The Denver Community Planning and Development Department will begin to introduce its proposed zoning code to officials and area residents this month, a process that will continue through the fall and that will include public meetings and presentations in neighborhoods throughout the city.
The new code, called “Blueprint Denver,” aims to reinvent the city in a way that increases density and efficiency while fostering the kind of collaborative activity that will nurture the region’s economy for the future, according to drafters.
“The present code doesn’t support our vision,” Peter Park, planning department manager and public face of the new code, said in an interview. “We’re refocused on the city center in an effort to reinvigorate it.”
Blueprint Denver would replace the patchwork of city ordinances stitched together over the years since the last major revision was completed in the mid-1950s. Then, planning principles encouraged lower-density building and a suburban lifestyle.
“The emerging suburban sensibility simply didn’t value the city,” Park said. “The idea then, of course, was to move out of the city.”
Passing the new code would be a first step to implementing a vision expressed in the Comprehensive Plan of 2000, which was drawn up by planning experts, public officials and city residents and encouraged increased urban population density. The new code would divide the city into “areas of stability” and “areas of change,” with planners aiming to maintain the character of residential neighborhoods while reworking mixed-use areas to attract more residents, businesses and investment.
“We’re talking about integrated land use as opposed to the old model, where you had separate use, where you lived in one place and worked in another and shopped in another.

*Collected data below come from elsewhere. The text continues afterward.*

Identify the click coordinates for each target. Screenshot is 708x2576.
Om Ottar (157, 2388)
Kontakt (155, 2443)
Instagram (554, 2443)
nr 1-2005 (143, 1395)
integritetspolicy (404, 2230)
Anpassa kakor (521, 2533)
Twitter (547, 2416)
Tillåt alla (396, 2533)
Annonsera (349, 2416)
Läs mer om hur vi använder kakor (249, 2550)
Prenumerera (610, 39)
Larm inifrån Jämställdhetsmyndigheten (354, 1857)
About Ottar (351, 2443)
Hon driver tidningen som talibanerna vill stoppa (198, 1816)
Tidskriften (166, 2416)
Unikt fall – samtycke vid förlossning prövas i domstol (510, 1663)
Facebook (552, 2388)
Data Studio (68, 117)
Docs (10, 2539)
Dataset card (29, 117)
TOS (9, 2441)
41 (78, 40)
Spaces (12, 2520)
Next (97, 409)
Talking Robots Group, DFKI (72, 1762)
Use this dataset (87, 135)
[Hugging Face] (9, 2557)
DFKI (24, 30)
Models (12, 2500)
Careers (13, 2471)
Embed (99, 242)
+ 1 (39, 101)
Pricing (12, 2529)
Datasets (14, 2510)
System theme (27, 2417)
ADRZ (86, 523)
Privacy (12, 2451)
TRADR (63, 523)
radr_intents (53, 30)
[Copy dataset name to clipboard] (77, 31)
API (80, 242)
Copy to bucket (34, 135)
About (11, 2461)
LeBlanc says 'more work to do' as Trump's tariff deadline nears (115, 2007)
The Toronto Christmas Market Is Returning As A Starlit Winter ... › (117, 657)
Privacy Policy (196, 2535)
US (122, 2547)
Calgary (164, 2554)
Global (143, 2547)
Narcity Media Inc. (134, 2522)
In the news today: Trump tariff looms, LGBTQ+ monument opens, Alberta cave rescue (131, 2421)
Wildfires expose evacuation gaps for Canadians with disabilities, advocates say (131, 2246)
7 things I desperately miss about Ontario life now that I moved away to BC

That’s a model that may have worked for a while, but it also had dramatic [negative] effects.”
Encouraging a ‘spiky’ Denver
Park, who is also an associate professor in the University of Colorado’s College of Architecture and Planning and the head of its urban design program, is part of a growing class of planners and analysts who see a more developed urban geography as fundamental to future prosperity.
And he agrees with analysts who view the Denver-Boulder area as one of the country’s post-industrial “spiky” regions — a metro area where there’s a critical mass of educated and creative people who help drive urban growth.
Between 1990 and 2000, the population of Denver increased by roughly 90,000 residents, or 19 percent. By 2020, the city’s population is projected to increase by one and a half times that amount.
But the current city zoning regulations can’t support that kind of growth, Park said, except haphazardly.
“I was shocked when I first saw the code Denver was operating under. It was one of the most complicated codes I had ever seen, all negotiated on a transactional basis. That [approach] erodes what zoning does. There’s no overall vision or plan.
“But now we have a plan,” Park said, adding that Blueprint Denver is remarkable in its ambition and scope. And moving from the vision for Denver’s 2000 plan to introducing a new citywide zoning code is something the city should be proud of, he said.
Selling the plan
Park said that in introducing Denver’s new city code, his department is following the lead of successful rollouts in other cities.
“We’re being deliberate. You have to be incremental. You address questions and edit the document based on responses. You have to do outreach, assemble people who know what they’re talking about — developers, architects, brokers, residents … because the fact is everyone has a stake in it.”
“If by August City Council members aren’t invested in the plan,” said Park, “it won’t pass.”
The Community Planning and Development department is launching an interactive map of the new city code and relevant links in the coming days.